AMI models: What, why and how?

Sanjeev Gupta, José Luis Pino, Amolak Badesha, EEsof EDA Agilent Technology -October 18, 2010

A direct link to Agilent’ Flex DCA software enables simulated data to be rerouted in real time to a sampling oscilloscope front-end where waveform, eye and jitter parameters can be computed. Using the same measurement algorithms in both simulation and measurement environments eliminates uncertainty in the design process and provides better correlation.




Figure 5: A direct link in SystemVue to Flex DCA software enables verification of parameters like the eye diagram, as shown here.

The rise/fall time from the Flex DCA software shows that the signal meets the PCIe rise/fall time specifications. The model shown in Figure 5 has a voltage swing of 1 V. Changing the logic level to the required TX voltage swing can be accomplished in many ways. For example, the designer can adjust the signal amplitude by adding a gain block in the signal path and using it with an IBIS file that defines the device’s termination impedance. Another way of controlling the signal amplitude is by providing a full description of pull up/pull down device characteristics, along with the voltage range parameter, in an IBIS file with a 0 to 1 V voltage swing.

AMI model generation
The remaining task is to convert the TX representation into a C++ model, convert it into a .dll file and then generate the supporting .ami and .dll files. SystemVue's AMI code generation capability makes this task quite trivial. To access this capability, the designer needs to add C++ code generation to the SystemVue workspace and edit the C++ code generation dialog box accordingly, using the C++ code generation options as shown in Figure 6.
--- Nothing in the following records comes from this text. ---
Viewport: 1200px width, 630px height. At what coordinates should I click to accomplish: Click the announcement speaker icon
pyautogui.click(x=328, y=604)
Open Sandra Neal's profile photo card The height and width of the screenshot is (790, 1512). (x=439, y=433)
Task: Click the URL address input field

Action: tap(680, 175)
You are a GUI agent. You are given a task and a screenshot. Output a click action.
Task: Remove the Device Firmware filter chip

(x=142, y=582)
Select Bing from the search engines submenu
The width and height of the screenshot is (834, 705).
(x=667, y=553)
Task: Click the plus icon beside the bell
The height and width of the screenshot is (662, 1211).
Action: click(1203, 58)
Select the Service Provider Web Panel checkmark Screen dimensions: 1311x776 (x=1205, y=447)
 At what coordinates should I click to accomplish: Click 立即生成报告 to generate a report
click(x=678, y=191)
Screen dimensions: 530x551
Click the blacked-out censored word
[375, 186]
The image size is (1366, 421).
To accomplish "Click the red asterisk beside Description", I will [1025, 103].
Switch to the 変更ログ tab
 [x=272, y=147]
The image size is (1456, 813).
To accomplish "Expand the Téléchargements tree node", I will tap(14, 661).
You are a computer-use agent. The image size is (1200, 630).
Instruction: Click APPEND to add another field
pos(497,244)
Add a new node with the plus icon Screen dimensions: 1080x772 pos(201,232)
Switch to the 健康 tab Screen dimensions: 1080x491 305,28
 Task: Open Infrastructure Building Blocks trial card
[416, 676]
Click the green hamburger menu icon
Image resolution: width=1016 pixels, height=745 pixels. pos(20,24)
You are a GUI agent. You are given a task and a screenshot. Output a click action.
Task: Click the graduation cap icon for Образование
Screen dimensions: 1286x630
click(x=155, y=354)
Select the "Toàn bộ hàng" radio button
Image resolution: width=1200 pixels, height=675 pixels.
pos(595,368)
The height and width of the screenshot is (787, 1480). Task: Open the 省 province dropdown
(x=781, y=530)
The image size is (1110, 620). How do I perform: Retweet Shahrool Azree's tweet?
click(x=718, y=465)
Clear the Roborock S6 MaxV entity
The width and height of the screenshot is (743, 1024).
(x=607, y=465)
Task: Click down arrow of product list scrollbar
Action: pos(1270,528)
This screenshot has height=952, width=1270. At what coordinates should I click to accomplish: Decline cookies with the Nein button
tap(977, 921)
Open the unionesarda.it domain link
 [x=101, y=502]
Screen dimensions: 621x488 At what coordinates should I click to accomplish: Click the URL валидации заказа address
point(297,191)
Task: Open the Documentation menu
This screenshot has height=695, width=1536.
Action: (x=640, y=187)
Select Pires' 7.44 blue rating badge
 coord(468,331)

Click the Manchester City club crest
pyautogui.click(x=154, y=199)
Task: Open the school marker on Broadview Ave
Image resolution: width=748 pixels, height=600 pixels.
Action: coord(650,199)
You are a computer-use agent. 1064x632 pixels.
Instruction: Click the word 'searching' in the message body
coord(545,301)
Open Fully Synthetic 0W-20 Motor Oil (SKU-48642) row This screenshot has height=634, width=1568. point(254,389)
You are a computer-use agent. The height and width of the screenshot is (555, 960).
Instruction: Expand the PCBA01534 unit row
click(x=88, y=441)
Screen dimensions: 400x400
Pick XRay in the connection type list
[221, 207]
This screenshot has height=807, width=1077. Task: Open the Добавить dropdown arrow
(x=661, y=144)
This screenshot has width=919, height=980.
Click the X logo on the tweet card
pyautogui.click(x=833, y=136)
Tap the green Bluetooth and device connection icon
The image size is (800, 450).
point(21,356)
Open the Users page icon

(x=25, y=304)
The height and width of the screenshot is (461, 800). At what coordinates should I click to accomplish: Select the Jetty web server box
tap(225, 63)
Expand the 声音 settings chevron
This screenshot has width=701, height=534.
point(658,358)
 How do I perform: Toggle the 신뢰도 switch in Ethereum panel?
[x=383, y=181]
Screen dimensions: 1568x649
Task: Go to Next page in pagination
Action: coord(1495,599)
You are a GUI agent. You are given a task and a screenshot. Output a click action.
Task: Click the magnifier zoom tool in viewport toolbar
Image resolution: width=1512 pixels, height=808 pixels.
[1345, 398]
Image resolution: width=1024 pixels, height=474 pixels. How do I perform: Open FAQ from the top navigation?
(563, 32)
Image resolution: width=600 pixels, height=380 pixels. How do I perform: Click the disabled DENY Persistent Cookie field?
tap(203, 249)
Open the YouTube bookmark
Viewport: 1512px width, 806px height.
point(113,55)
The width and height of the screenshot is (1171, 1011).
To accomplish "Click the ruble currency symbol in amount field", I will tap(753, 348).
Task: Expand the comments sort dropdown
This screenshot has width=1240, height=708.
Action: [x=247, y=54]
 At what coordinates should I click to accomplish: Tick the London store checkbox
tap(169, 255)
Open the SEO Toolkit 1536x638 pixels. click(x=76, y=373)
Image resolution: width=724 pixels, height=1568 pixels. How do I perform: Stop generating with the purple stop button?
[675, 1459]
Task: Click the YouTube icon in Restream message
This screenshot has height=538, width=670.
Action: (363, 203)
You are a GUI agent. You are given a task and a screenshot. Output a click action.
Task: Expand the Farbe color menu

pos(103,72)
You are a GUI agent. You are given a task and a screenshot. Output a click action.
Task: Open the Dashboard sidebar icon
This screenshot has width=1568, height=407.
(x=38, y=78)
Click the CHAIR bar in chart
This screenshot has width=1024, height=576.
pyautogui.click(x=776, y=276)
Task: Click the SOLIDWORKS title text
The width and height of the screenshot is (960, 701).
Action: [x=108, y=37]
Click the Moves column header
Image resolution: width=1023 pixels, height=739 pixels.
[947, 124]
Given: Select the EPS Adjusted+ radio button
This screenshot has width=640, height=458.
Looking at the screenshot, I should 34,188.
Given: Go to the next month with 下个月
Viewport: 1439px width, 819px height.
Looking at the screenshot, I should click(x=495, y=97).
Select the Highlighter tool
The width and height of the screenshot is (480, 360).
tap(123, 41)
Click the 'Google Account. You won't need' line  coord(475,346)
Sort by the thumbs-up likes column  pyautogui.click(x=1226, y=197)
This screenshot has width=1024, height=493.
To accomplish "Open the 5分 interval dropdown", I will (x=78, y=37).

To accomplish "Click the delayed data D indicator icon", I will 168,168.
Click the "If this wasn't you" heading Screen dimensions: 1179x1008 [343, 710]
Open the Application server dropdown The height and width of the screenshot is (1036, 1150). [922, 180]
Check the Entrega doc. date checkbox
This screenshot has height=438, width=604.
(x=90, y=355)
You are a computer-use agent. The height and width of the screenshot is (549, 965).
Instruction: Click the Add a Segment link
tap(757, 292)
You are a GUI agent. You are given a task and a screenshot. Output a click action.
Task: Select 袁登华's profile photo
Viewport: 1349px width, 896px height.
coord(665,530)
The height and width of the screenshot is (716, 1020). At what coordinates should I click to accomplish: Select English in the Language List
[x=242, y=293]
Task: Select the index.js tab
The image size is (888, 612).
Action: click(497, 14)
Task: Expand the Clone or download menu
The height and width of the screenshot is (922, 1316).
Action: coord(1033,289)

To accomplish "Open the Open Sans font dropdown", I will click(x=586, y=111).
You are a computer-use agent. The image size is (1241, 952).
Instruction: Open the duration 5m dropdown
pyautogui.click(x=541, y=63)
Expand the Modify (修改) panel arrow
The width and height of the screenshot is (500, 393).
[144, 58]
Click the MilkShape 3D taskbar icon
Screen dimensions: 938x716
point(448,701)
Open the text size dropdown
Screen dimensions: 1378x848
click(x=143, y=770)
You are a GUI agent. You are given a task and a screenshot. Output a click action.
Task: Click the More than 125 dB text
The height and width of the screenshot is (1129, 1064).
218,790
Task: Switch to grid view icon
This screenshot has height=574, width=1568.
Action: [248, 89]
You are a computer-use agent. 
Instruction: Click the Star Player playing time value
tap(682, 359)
Figure 6: To access the C++ code generation dialog box the designer needs to first add it to the SystemVue workspace.

In this case, that means that the designer must edit the C++ code generation dialog box to select the TX subnetwork. Once selected, the IBIS AMI shell type generates C++ code that is compliant to the IBIS AMI 5.0 standard. The LTI TX format is selected and the reserved parameters (e.g., number of samples/unit interval) are defined as shown in Figure 7.

The C++ code generation dialog generates C++ code for the TX block and exports it to Microsoft Visual C++. During this code synthesis process, various wrappers such as .ami and IBIS .txt files are automatically created (Figure 8).



Figure 7: The C++ code generation dialog box.